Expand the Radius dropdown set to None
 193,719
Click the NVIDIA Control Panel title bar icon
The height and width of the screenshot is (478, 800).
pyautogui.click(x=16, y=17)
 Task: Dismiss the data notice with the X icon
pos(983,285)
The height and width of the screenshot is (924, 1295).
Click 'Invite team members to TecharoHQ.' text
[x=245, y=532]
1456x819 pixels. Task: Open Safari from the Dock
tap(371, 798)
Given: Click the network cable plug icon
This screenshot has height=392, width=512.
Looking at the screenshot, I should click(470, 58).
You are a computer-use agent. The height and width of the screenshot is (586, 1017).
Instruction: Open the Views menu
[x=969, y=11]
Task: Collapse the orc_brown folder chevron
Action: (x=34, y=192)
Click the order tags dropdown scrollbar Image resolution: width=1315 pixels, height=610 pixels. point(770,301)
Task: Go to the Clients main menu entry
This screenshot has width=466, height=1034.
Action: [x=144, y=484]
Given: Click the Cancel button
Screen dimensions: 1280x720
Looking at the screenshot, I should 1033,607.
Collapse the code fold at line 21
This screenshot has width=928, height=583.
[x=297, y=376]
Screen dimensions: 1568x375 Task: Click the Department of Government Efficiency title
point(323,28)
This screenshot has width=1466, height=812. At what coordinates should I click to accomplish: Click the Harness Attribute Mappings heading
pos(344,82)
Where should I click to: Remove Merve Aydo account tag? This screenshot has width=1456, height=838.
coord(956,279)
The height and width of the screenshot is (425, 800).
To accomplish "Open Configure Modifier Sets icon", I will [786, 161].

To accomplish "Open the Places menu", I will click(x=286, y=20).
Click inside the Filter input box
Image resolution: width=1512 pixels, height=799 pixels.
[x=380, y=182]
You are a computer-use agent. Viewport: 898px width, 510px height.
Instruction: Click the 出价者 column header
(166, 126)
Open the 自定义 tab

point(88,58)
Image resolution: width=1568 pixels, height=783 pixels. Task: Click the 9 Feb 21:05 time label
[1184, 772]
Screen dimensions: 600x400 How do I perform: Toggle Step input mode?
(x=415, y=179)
----
Please copy out the listing above word for word, from start to finish.

Expand the Radius dropdown set to None
 193,719
Click the NVIDIA Control Panel title bar icon
The height and width of the screenshot is (478, 800).
pyautogui.click(x=16, y=17)
 Task: Dismiss the data notice with the X icon
pos(983,285)
The height and width of the screenshot is (924, 1295).
Click 'Invite team members to TecharoHQ.' text
[x=245, y=532]
1456x819 pixels. Task: Open Safari from the Dock
tap(371, 798)
Given: Click the network cable plug icon
This screenshot has height=392, width=512.
Looking at the screenshot, I should click(470, 58).
You are a computer-use agent. The height and width of the screenshot is (586, 1017).
Instruction: Open the Views menu
[x=969, y=11]
Task: Collapse the orc_brown folder chevron
Action: (x=34, y=192)
Click the order tags dropdown scrollbar Image resolution: width=1315 pixels, height=610 pixels. point(770,301)
Task: Go to the Clients main menu entry
This screenshot has width=466, height=1034.
Action: [x=144, y=484]
Given: Click the Cancel button
Screen dimensions: 1280x720
Looking at the screenshot, I should 1033,607.
Collapse the code fold at line 21
This screenshot has width=928, height=583.
[x=297, y=376]
Screen dimensions: 1568x375 Task: Click the Department of Government Efficiency title
point(323,28)
This screenshot has width=1466, height=812. At what coordinates should I click to accomplish: Click the Harness Attribute Mappings heading
pos(344,82)
Where should I click to: Remove Merve Aydo account tag? This screenshot has width=1456, height=838.
coord(956,279)
The height and width of the screenshot is (425, 800).
To accomplish "Open Configure Modifier Sets icon", I will [786, 161].

To accomplish "Open the Places menu", I will click(x=286, y=20).
Click inside the Filter input box
Image resolution: width=1512 pixels, height=799 pixels.
[x=380, y=182]
You are a computer-use agent. Viewport: 898px width, 510px height.
Instruction: Click the 出价者 column header
(166, 126)
Open the 自定义 tab

point(88,58)
Image resolution: width=1568 pixels, height=783 pixels. Task: Click the 9 Feb 21:05 time label
[1184, 772]
Screen dimensions: 600x400 How do I perform: Toggle Step input mode?
(x=415, y=179)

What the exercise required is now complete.